Figure 7. Expression of dominant-negative Rab11a, Gαi2, or PTX treatment prevents the antiapoptotic and proliferative effect of LPA. (A) Antiapoptotic effect of 10 μM LPA was assessed by Annexin V binding in HEK-293T cells transfected with wild-type, (more ...)
To examine the effect of Rab11a on LPA-dependent cell proliferation, we transiently transfected HEK-293T cells with wild-type Rab11a, constitutively active Rab11a mutant (EGFP-Rab11a Q70L) or a dominant-negative Rab11a mutant (EGFP-Rab11a S25N). As shown in B, the proliferative effect of LPA was not affected by wild-type or Q70L mutant Rab11a. However, dominant-negative Rab11a S25N mutant blocked the proliferative effect of LPA. Similarly, the proliferative effect of LPA was blocked by overexpression of Gαi2 or PTX treatment, two strategies known to interfere with Gβγ signaling (B). Together, our results indicate that agonist-dependent trafficking of Gβγ to Rab11a endosomes is linked to cell survival and proliferation.

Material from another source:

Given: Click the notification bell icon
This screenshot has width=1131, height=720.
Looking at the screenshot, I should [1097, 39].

To evaluate the possibility that AKT effectors can be recruited to endosomes and activated as a consequence of Gβγ trafficking and AKT stimulation, we explored the presence of GSK3-β, FKHR-1, and Bad proteins, known substrates of AKT, on endosomes from LPA- and PTX-pretreated cells. As shown in C, we detected that LPA promoted the association of GSK3-β to the endosomal fraction; however, we could not reveal its phosphorylation and the treatment with PTX did not show a significant effect on LPA-stimulated association of GSK3-β to endosomes. The lack of phosphorylation of GSK3-β associated to the endosomal fraction makes it difficult to connect its recruitment to the activation of AKT, which could be detected in total cell lysates and where the treatment with PTX attenuated the phosphorylation of this AKT substrate in LPA-stimulated cells (C). In contrast, we could not detect the presence of FKHR-1 or Bad proteins at the endosomal fraction (data not shown).

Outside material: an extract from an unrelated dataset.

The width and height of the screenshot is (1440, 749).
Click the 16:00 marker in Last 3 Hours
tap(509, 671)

To further examine the functional role of endogenous Rab11 in LPA-dependent cell survival, we assessed the effect of short hairpin RNA-induced Rab11 knockdown on the antiapoptotic effect of LPA. As shown in D, Rab11 shRNA blocked the LPA-dependent survival effect, resulting in apoptosis. Additionally, we demonstrated that Rab11 shRNA does not globally disrupt LPA-dependent signaling pathways as evidenced by the ability of LPA to promote the activation of ERK 1/2 and AKT as detected in total lysates from cells transiently transfected with shRNA specific for Rab11 (E). Together, our results indicate that Gβγ trafficking to endosomes, in association to Rab11, is linked to cell survival.